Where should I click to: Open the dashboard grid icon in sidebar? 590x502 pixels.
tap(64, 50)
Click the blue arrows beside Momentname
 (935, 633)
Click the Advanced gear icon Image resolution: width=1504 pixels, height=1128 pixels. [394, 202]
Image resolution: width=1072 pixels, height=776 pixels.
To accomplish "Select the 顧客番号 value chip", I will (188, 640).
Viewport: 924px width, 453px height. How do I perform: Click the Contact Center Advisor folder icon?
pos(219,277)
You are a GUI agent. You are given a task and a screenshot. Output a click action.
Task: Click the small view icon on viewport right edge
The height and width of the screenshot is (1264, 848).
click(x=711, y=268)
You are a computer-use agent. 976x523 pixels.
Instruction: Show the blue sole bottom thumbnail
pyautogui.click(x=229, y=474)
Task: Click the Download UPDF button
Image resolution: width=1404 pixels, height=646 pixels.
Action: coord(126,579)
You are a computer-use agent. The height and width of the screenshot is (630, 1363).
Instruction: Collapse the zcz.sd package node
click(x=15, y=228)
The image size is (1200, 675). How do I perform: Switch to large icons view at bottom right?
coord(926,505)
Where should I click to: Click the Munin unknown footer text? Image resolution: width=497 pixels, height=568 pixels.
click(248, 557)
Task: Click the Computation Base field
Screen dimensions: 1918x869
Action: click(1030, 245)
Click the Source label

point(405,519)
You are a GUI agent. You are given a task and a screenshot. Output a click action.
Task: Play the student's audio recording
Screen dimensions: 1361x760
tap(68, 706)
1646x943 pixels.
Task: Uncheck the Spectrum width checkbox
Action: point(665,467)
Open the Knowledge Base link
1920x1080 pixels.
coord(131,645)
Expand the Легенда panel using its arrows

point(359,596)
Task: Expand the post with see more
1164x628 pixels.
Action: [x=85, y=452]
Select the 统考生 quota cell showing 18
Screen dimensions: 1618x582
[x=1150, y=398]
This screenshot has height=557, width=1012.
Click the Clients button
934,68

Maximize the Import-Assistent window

━━━━━━━━━━━━━━━━

● **Task instructions**
Word for word, transcribe each of the entries above.

● **Solved exercise**
Where should I click to: Open the dashboard grid icon in sidebar? 590x502 pixels.
tap(64, 50)
Click the blue arrows beside Momentname
 (935, 633)
Click the Advanced gear icon Image resolution: width=1504 pixels, height=1128 pixels. [394, 202]
Image resolution: width=1072 pixels, height=776 pixels.
To accomplish "Select the 顧客番号 value chip", I will (188, 640).
Viewport: 924px width, 453px height. How do I perform: Click the Contact Center Advisor folder icon?
pos(219,277)
You are a GUI agent. You are given a task and a screenshot. Output a click action.
Task: Click the small view icon on viewport right edge
The height and width of the screenshot is (1264, 848).
click(x=711, y=268)
You are a computer-use agent. 976x523 pixels.
Instruction: Show the blue sole bottom thumbnail
pyautogui.click(x=229, y=474)
Task: Click the Download UPDF button
Image resolution: width=1404 pixels, height=646 pixels.
Action: coord(126,579)
You are a computer-use agent. The height and width of the screenshot is (630, 1363).
Instruction: Collapse the zcz.sd package node
click(x=15, y=228)
The image size is (1200, 675). How do I perform: Switch to large icons view at bottom right?
coord(926,505)
Where should I click to: Click the Munin unknown footer text? Image resolution: width=497 pixels, height=568 pixels.
click(248, 557)
Task: Click the Computation Base field
Screen dimensions: 1918x869
Action: click(1030, 245)
Click the Source label

point(405,519)
You are a GUI agent. You are given a task and a screenshot. Output a click action.
Task: Play the student's audio recording
Screen dimensions: 1361x760
tap(68, 706)
1646x943 pixels.
Task: Uncheck the Spectrum width checkbox
Action: point(665,467)
Open the Knowledge Base link
1920x1080 pixels.
coord(131,645)
Expand the Легенда panel using its arrows

point(359,596)
Task: Expand the post with see more
1164x628 pixels.
Action: [x=85, y=452]
Select the 统考生 quota cell showing 18
Screen dimensions: 1618x582
[x=1150, y=398]
This screenshot has height=557, width=1012.
Click the Clients button
934,68

Maximize the Import-Assistent window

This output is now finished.